The merits of shifting Significance
I think most critiques of the “Redefine Statistical Significance” paper miss these points. Many arguments in the Alpha Wars revolve around whether lowering Alpha represents an improved way of doing science. The way such a redefinition would shake up the entire landscape, basically provide a ‘soft reset’ to the way much of science is done and communicated, seems to be ignored.
Journals, editors, reviews, and researcher will now have to choose how p values should be labelled. This shifting of alpha from the arbitrary value of .05 emphasizes that arbitrariness. Given the Open Science movement, it is unlikely that .005 will just become a new threshold that is clutched onto as stubbornly as the .05 threshold is currently. The introduction of the label of .05 as ‘suggestive’ is, in this respect, a brilliant move, especially coupled with the explicit recommendation that suggestive results should not suddenly become less publishable.
If we embrace .005 as a threshold for significance, journals will immediately have to reconsider their publication practices. This may finally help journals to take the step towards publishing all research, regardless of outcomes (something we already do at Health Psychology Bulletin, by the way). After all, they have to make some choice anyway: this re-calibration can catalyze this change.
Researchers who have spent most of their career ‘striving for significance’ are more likely to start running larger sample sizes, which would be a great development. Also, study results that make it to the media will be much less likely to be wrong.
The brilliance of this proposal is that it, so to speak, subverts the system from within. Even though the paper’s authors probably all agree that in many situations, NHST is misapplied, and that it often shouldn’t be used in the first place, they managed to formulate a solution that works from within the present dysfunctional context. As they say, this is easy to implement, and doesn’t require new skills of the researchers who will have to use it.

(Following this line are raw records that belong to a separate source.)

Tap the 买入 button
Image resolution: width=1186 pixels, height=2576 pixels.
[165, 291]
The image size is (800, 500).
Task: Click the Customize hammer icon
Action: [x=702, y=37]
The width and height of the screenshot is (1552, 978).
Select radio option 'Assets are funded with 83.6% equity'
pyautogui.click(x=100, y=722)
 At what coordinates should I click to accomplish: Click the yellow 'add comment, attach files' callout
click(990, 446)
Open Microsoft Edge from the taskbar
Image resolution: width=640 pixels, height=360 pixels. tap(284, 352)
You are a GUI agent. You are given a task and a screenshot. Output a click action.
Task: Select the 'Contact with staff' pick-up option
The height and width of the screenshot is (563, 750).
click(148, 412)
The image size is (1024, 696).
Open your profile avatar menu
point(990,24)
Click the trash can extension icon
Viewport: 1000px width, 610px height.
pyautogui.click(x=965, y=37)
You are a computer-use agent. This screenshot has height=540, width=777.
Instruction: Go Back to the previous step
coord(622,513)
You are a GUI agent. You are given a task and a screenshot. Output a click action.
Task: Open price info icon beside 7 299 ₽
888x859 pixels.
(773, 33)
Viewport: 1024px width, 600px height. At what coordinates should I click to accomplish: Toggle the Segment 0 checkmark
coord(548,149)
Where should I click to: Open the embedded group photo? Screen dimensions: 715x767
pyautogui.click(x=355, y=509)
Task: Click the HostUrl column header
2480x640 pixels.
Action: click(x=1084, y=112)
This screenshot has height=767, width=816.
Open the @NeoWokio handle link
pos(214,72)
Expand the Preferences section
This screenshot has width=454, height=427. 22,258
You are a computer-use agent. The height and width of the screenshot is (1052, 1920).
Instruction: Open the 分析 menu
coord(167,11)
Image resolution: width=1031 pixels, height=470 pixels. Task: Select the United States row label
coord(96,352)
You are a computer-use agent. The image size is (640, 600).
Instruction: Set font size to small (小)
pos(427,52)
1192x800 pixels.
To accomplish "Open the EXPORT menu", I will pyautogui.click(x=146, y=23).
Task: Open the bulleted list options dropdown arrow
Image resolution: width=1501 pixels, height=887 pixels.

Many responses to this proposal have argued that the solution is not simply shifting alpha, but instead statistics and methodology have to be applied properly. Researchers should use Bayesian approaches more, or set a custom alpha value for each study depending on what exactly they’re studying, or simply power their studies properly.
While all this is true, all these suggestions ignore the wider context and the inconvenient truth that many researchers don’t want to learn more statistics, and just want to do research and yield sensational results.
The New Alpha implores a much more humble attitude from the researcher. Researchers can keep on doing the same studies, and can even keep powering their studies for alpha = .05 - but their descriptions of their results would be much more accurate. This would prevent horrible articles like this one (based on this Plos One paper with 20 participants). The researchers would have indicated that their results are suggestive and deserving of more researcher; they would then have done the additional research, and in a follow-up paper based on a more powerful study, either refuted or confirmed the initial results. If this second paper would be covered in the media, the likelihood of spreading misinformation, eventually eroding trust in psychological science, would be much lower.
So, if nothing else, the New Alpha would foster appropriate humility. It would, hopefully, prevent reading too much into results from single studies. In that sense, it can be seen as a heuristic instrument to help ameliorate the biases scientists suffer, being human.